» WHAT YOU HAVE TO DO:
Using the records below, write out again exactly the lines that begin at the line containing "Select 空调/冰箱 in sidebar" and end at the line containing "Select the Custom", and no other lines.

──────── RECORDED INFORMATION ────────

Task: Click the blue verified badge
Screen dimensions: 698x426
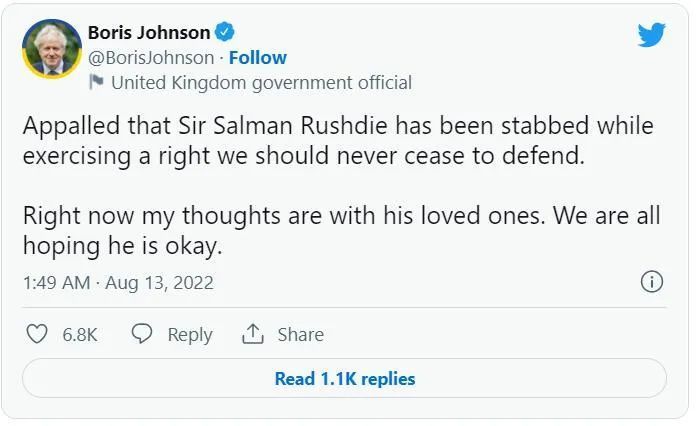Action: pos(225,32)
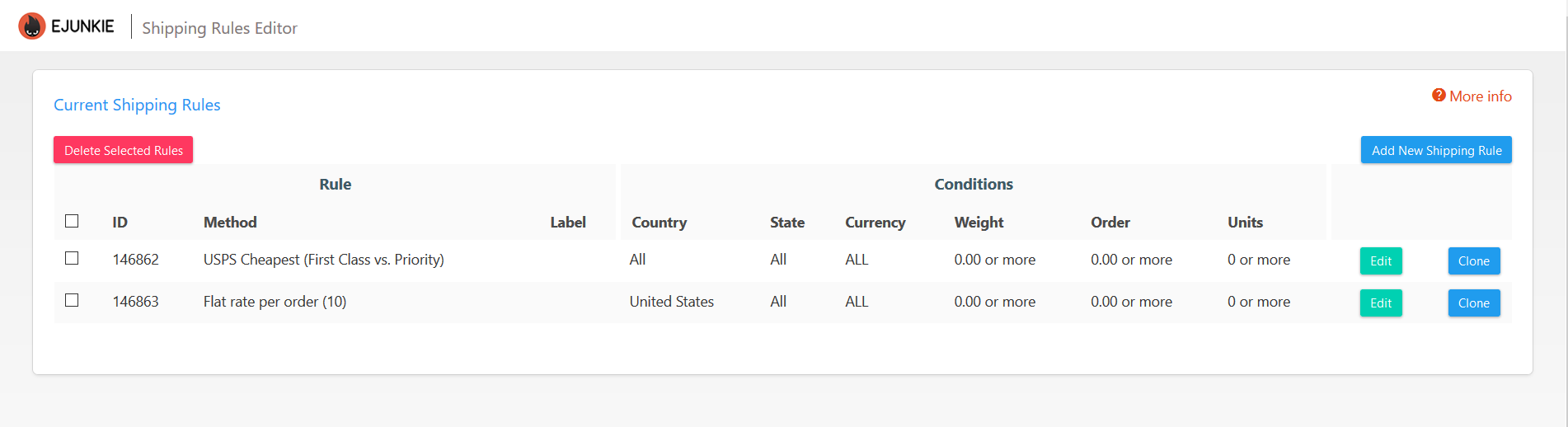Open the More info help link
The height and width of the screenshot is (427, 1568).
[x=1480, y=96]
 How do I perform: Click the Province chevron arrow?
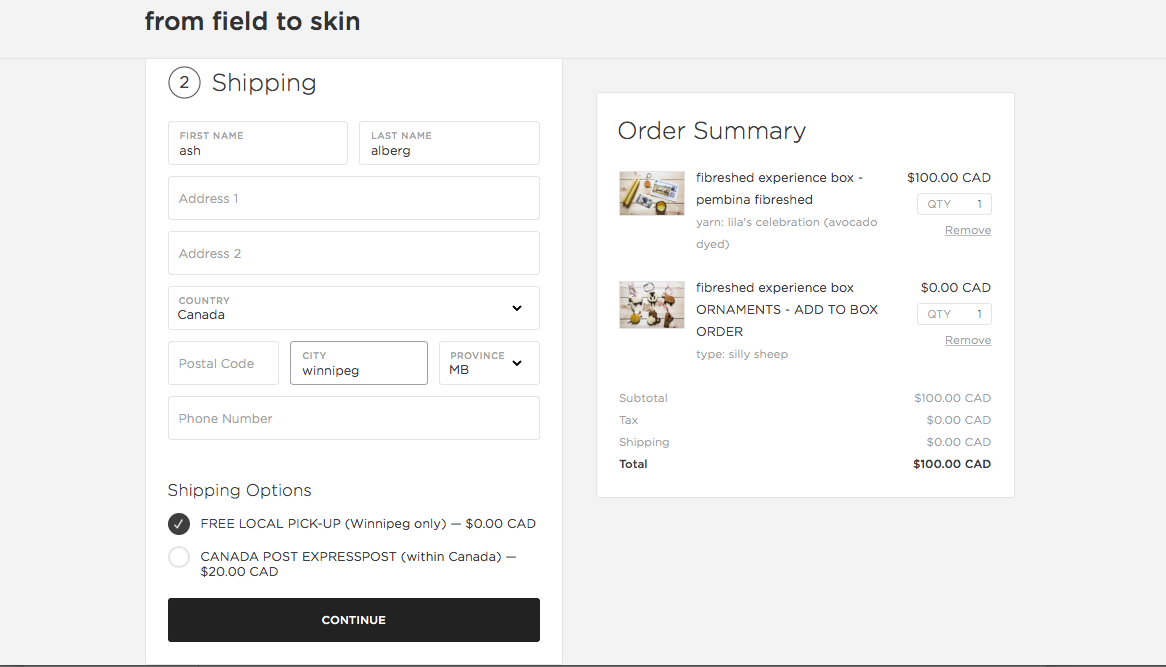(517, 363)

────────
──────── RECORDED INFORMATION ────────

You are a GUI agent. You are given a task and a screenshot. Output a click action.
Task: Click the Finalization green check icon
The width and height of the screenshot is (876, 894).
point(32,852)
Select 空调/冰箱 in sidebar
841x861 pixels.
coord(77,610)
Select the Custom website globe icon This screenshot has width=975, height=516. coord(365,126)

────────
──────── RECORDED INFORMATION ────────

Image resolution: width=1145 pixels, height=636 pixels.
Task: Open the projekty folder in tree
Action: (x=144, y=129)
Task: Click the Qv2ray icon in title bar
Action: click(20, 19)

────────

» WRITTEN RESPONSE:
Select 空调/冰箱 in sidebar
841x861 pixels.
coord(77,610)
Select the Custom website globe icon This screenshot has width=975, height=516. coord(365,126)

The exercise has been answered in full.